3
votes

I want to validate a token using Laravel Passport. My API's consumer will pass the token via the Authorization header as a Bearer token and I want that Laravel Passport returns me if is a valid token.

I don't want to use a middleware, my API will be in another Laravel Project, but I want this project to call the Laravel Passport server just for check if a token is valid, how can I check the token?

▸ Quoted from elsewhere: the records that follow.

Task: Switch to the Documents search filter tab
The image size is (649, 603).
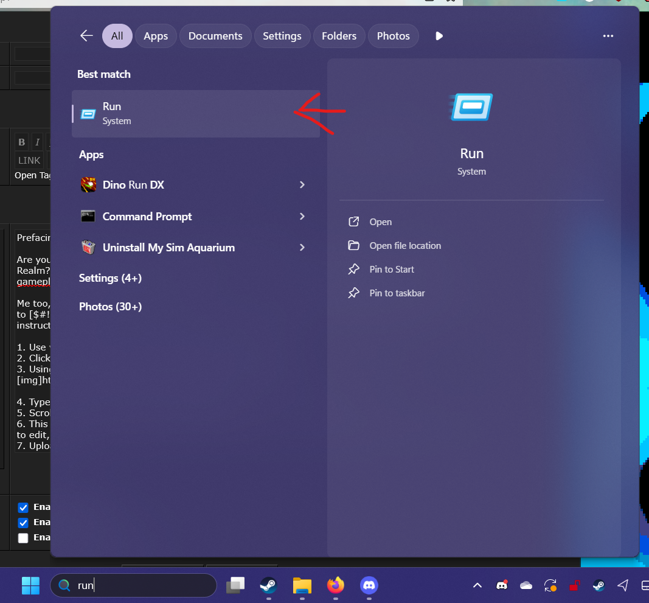Action: tap(215, 36)
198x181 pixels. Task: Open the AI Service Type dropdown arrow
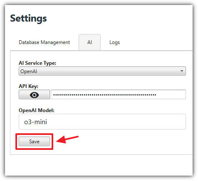(x=182, y=71)

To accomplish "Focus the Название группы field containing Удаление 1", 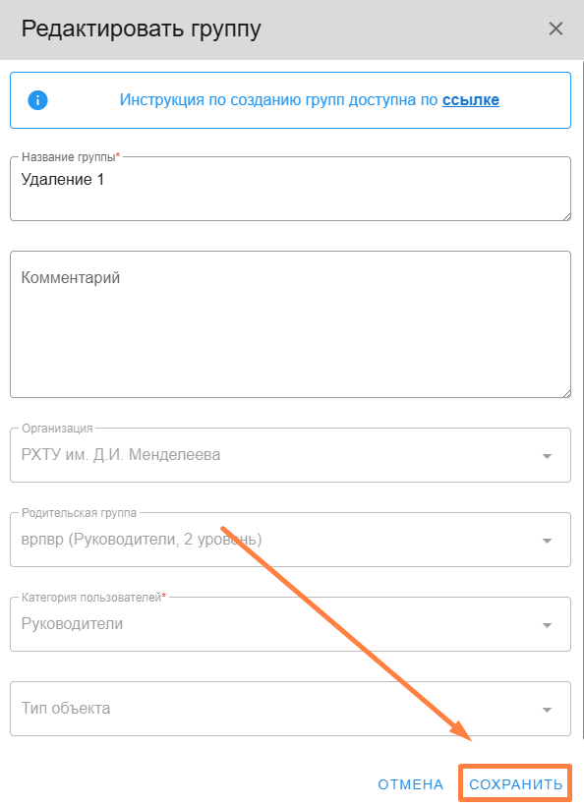I will click(x=290, y=189).

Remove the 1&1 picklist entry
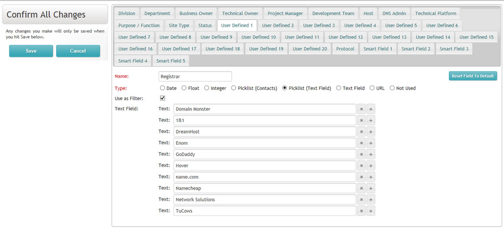point(361,121)
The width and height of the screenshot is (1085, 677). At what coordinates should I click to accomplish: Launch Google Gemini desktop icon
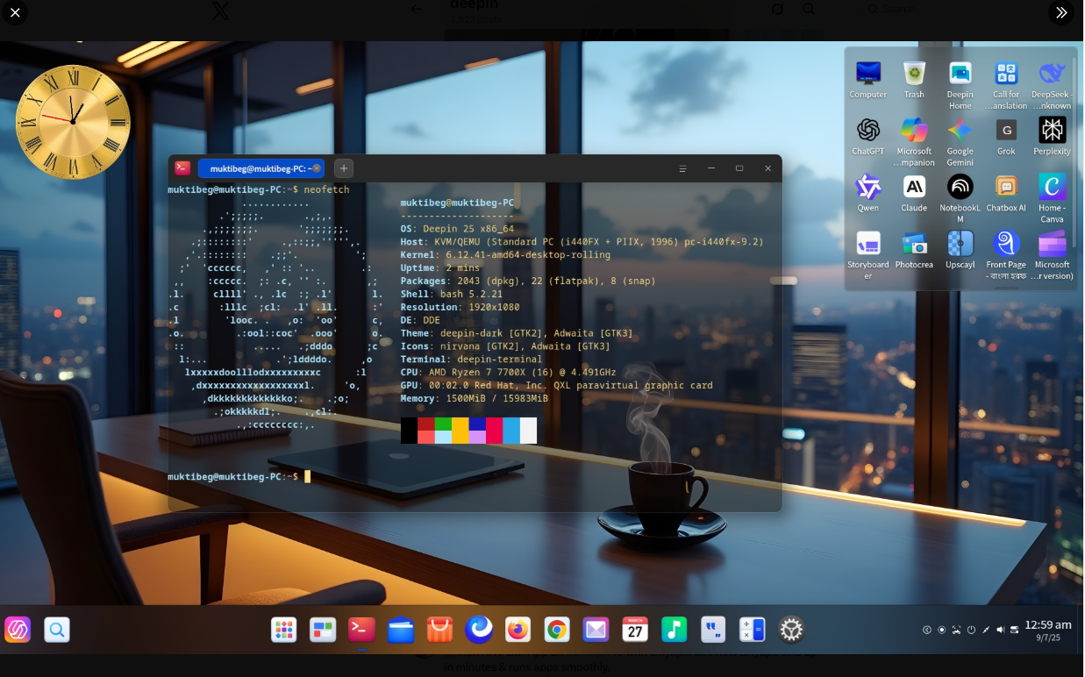[x=960, y=136]
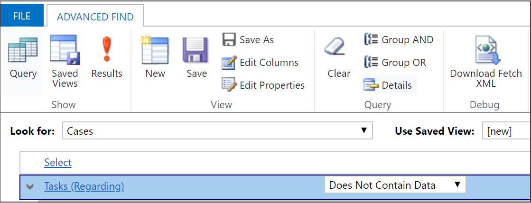
Task: Open the FILE menu tab
Action: (22, 17)

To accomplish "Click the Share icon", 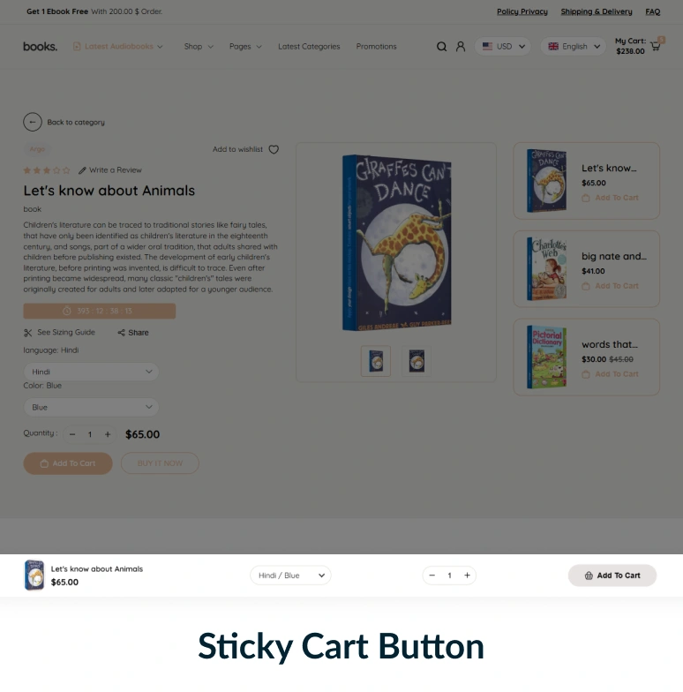I will [x=121, y=333].
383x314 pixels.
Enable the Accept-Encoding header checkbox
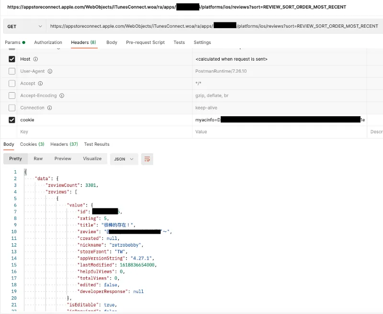pos(12,96)

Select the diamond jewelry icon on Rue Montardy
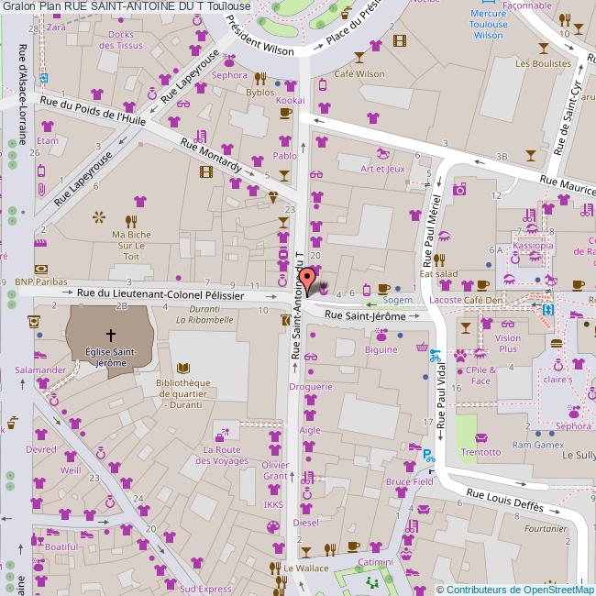272,195
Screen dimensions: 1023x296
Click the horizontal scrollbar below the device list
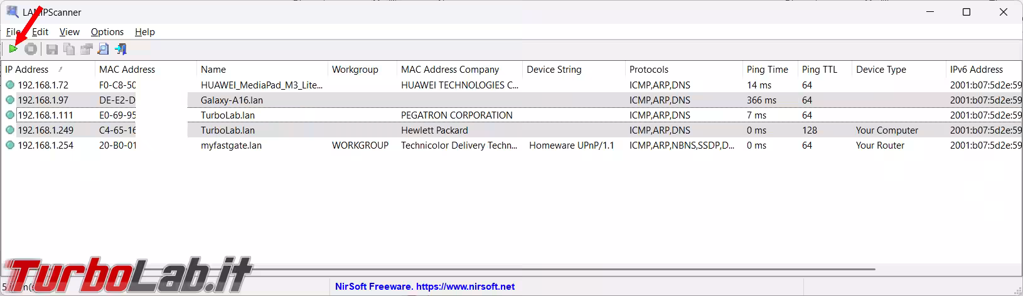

I'm issuing the tokens right, just left verify them, but I don't know how:(

3

3 Answers

4
votes

This is how you can verify tokens without the middleware:

Auth::guard('api')->check();
3
votes

You can create your own middleware. Inside that middleware's handle, pick the Bearer token and call your Passport server, depending on the response returned call next if true, or abort if false. Something like this:

public function handle($request, Closure $next)
{
    try {
        $passportEndpoint = 'your_passport_endpoint_here';
        $client = Http::withHeaders([
            'Content-Type' => 'application/json',
            'Accept' => 'application/json',
            'Authorization' => $request->header('Authorization')
        ]);

        $response = $client->get($passportEndpoint);
        if ($response->status() === 200) {
            $body = $response->object();
            //do some stuff with response here, like setting the global logged in user
            

            return $next($request);
        }
    }
    catch (RequestException $exception) {

    }

    return abort(401, 'You are not authenticated to this service');
}
2
votes

If you don't want to use the Passport middleware in the project where you want to validate the tokens, you would have to create an endpoint in the Laravel Passport server that can accept the token, perform the usual Passport validation and return a response to your service.

It would be an implementation of the Token Introspection spec: https://www.rfc-editor.org/rfc/rfc7662 - though you have to implement it yourself, as I think that Laravel Passport doesn't support it out-of-the-box.

Also, when verifying JSON Web Tokens (if this is the type of tokens that you use), remember that verifying the signature is not enough. Have a look at this best practices article to know how to properly work with JWTs.